- [Extract to read]:
════════════════

The Mystical Land of Punt

We are told that the....loading of the ships very heavily with marvels of the country of Punt;

"all goodly fragrant woods of God's-Land, heaps of myrrh resin, with fresh Myrrh trees, with ebony and pure ivory, with green gold of Amu, with cinnamon wood, khesyt wood, with two kinds of incense, eye-cosmetics, with apes, monkeys, dogs, and with skins of the southern panther. Never was brought the like of this for any king who has been since the beginning”

The identity of the Plants, Animals and products of the Land Of Punt has always remain a mystery but during the corse of the past few years and during the anylasis of the various inscriptions and mostly the walls mural of Hatshapsut and by studying the plants and animals and the gifted productes in more acuratly than what the earlear Archologists had.

According to Sayyid al-Qimni, Egyptian historian and thinker in his massive four Volume Arabic books intiteled "Prophet Moses & The last days of Tell Al Amarneh" from page 239 - 363 suggests the Arbian Pennsula and particularly the region of south Jordan as the location of Punt Land.

Also according to Dimitri Meeks in a well researched paper called "Locating Punt" explain in 2011 how the hypothesis of an African location for the land of punt is based on extremely fragile grounds. He suggests Arabia for Punt location.

He explain:“The terrirtory of Punt began quite close to that of Egypt, once Sinai had been crossed, in Arabia Petraea or the Negev. It incoperate, probably in a rather imprecise manner, the whole coastal zone of the Red Sea dowen as far as present day Yemen and the actual heart of Punt probably  correspond more or less to Yemeni Tihama."

Evidence from the ancients

The first clear mention of Punt comes from the Old Kingdom. As the so-called Palermo Stone tells us, about 2500 B.C. during the reign of King Sahure, an expedition to Punt returned with 80,000 measures of 'ntyw, which scholars believe to be myrrh. Derived from a tree of the same name, myrrh is a resin used to make incense, which the Egyptians coveted for temple rituals; myrrh was the most prized commodity from Punt. Sahure's expedition also brought back 23,030 staves—wood being precious to a desert country like Egypt—and 6,000 measures of electrum, a natural alloy of gold and silver, among other items.

════════════════

- [What you need to do]: Please continue the piece on the land of Punt above, picking up right after its last sentence.

- [Dataset content]:
════════════════

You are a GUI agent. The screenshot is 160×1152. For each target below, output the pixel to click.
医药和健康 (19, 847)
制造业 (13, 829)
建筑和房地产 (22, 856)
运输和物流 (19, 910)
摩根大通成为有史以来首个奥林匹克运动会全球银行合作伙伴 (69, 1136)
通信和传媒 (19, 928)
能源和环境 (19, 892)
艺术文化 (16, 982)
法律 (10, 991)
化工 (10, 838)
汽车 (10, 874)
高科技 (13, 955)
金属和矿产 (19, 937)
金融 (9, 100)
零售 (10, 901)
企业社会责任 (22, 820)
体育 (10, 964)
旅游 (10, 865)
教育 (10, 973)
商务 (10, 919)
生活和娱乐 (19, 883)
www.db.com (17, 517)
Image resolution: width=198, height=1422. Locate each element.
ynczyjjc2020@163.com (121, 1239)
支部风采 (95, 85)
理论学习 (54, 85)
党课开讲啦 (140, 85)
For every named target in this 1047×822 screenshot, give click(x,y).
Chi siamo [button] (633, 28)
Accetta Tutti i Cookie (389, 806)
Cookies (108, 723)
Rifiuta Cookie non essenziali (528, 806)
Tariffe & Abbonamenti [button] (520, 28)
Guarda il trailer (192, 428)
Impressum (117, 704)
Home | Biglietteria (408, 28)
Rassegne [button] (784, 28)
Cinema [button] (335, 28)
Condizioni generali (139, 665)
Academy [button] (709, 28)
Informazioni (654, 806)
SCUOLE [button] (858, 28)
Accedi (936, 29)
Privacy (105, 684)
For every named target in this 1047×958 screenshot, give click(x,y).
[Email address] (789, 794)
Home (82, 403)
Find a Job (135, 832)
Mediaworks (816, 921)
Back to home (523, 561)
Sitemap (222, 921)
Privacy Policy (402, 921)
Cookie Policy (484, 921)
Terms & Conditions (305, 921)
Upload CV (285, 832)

════════════════

- [Written answer]:
In the time of Pepi II, a certain pepynakht was entrusted with a delicate mission:

"so, His Majesty, my master sent me to the land of the Asiatics, so that i might bring him back the Unique Companion, the Captain (?), the overseer of interpreters Anankhta, who was assembling (sp) a kbnt-ship there in order to travel to Punt, when the Asiatic-dwellers-on-the-Sands killed him together with the armed detachment which was accompanying him."    (Sethe 1903:134,13-14)

The scene of this tragedy can be seen at the coast of the Red Sea near the Asiatic dwellers on the sand where this person was killed while the assembling of the ship that was destined to sail to Punt. A location at the end of the gulf of suez would seem to fit best with the text. This clearly show that the scene of the tragedy must have been near Egypt and in a region Asiatic Bedouins.

By the Middle Kingdom, expeditions to Punt had become pyramidal in scope. One inscription from about 1985 B.C. mentions an expedition of 3,000 men; another a half century later boasted 3,700 men. Again, Punt's location is not given. Where did the ships go on the Red Sea after they set sail from Saww? No one knows.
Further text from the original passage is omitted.